A simple variation on the brine and boil theme.
The rule of thumb for brining hams is a half day per pound of meat. Tongues seem to take a week for the brine to penetrate, even if they only weigh two pounds. This could be because the meat is dense and fine-textured, but that’s only a theory.
As is easy to imagine, the tongue is a highly exercised muscle. It contains lots of connective tissue that moist heat dissolves into delicious, succulent gelatin. As such tongues are almost always boiled.
I had just made some good buffalo stock, so I decided to braise this particular tongue.
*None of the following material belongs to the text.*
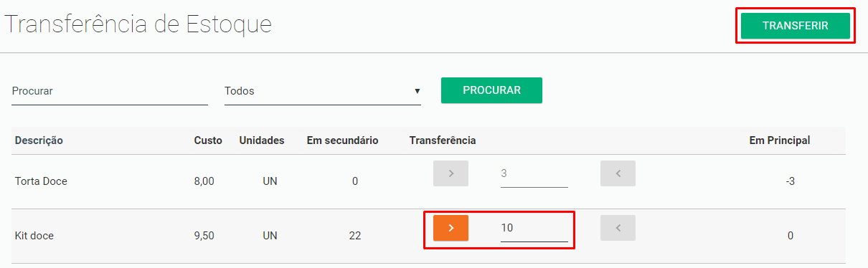The image size is (868, 268).
Task: Click the Kit doce transfer quantity field
Action: 534,228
I didn’t expect braising to affect the tongue much differently than boiling; I just figured it would result in some very rich, gelatinous stock to play around with.
I say that I braised the tongue, but I guess I should mention that I didn’t sear the meat beforehand because there is a layer of “skin” on the tongue that is practically inedible, even after extensive cooking. In the most obvious sign that there is a God in heaven and that He wants us to eat tongue, the skin easily peels away from the cooked flesh. There’s no point in searing the tongue, as the caramelized exterior will eventually be removed.
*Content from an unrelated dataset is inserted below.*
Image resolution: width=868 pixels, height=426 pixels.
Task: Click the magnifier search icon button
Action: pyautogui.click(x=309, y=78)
Tongue can be eaten in any number of ways, but my favourite is sliced thin and served cold. The tongue is nature’s cold-cut. As I said, cooked, it has lots of gelatin, and a surprising amount of fat at the base, where it connects to the bottom the mouth and throat. Unlike other fatty cuts like pork shoulder or beef shortribs, which have coarse textures, tongue has a very fine, homogeneous texture that lends itself to slicing. It’s great on sandwiches.
I made a simple tasting plate for my sliced tongue. Remember those cylinders of marrow I extracted from the soaked buffalo bones? They were poached and sliced to make little medallions of marrow. Seasoned with coarse salt, they are perfect for spreading on toast, and an ideal accompaniment to buffalo tongue and relish.